== Excerpt provided ==
★ ★ ★ ★ ★ ★ ★

# need snowboard clothing!!!



## Guest (Jan 30, 2009)

hey, i started snowboarding a week ago and love it, i have a ride prophet board and ex bindings, but thats besides the point, what are some good sites (pref canadian sites) to buy pants, jacket, and gloves...it sucks because i end up freezing my ass off out there, my jacket is huge and not warm, and my pants get soaked because im still a rook haha, just wondering what are some good sites to buy some good priced snowboard clothing so i can actually enjoy going out and not freezing, 

cheers


----------



## Technine Icon (Jan 15, 2009)

I don't know any Canadian sites, but would defenitly suggest this website, The House Snowboards Snowboard Boots Bindings Clothing
A lot of people love this site and u should check it out.


----------



## legallyillegal (Oct 6, 2008)

★ ★ ★ ★ ★ ★ ★

== Directions for this task ==
Can you quote the snowboard clothing thread above in full, word for word? You can ignore the records; they play no part in this.

== Data section ==
★ ★ ★ ★ ★ ★ ★

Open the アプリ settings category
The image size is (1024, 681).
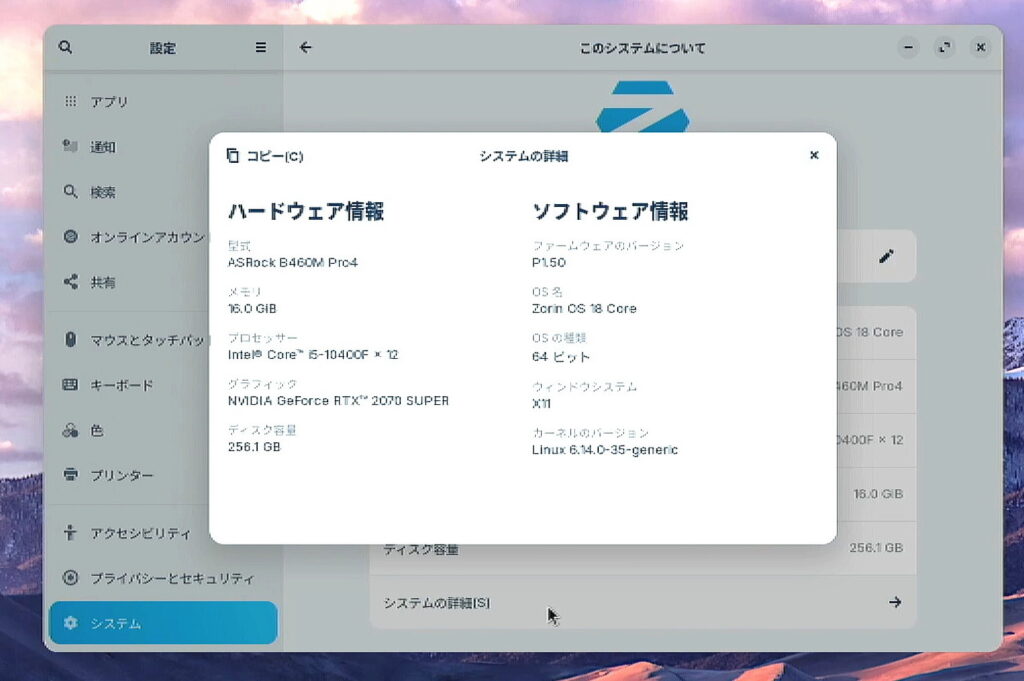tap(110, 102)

★ ★ ★ ★ ★ ★ ★

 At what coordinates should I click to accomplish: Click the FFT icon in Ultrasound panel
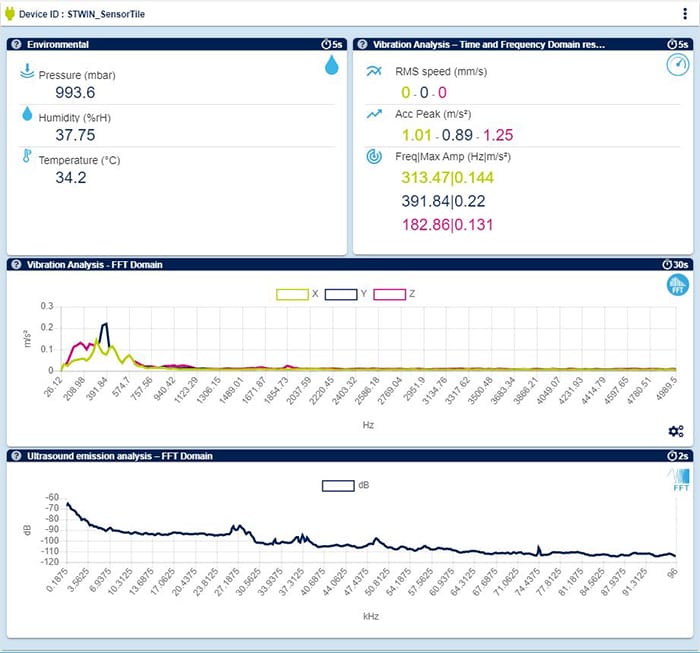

★ ★ ★ ★ ★ ★ ★

== Output for this exercise ==
# need snowboard clothing!!!



## Guest (Jan 30, 2009)

hey, i started snowboarding a week ago and love it, i have a ride prophet board and ex bindings, but thats besides the point, what are some good sites (pref canadian sites) to buy pants, jacket, and gloves...it sucks because i end up freezing my ass off out there, my jacket is huge and not warm, and my pants get soaked because im still a rook haha, just wondering what are some good sites to buy some good priced snowboard clothing so i can actually enjoy going out and not freezing, 

cheers


----------



## Technine Icon (Jan 15, 2009)

I don't know any Canadian sites, but would defenitly suggest this website, The House Snowboards Snowboard Boots Bindings Clothing
A lot of people love this site and u should check it out.


----------



## legallyillegal (Oct 6, 2008)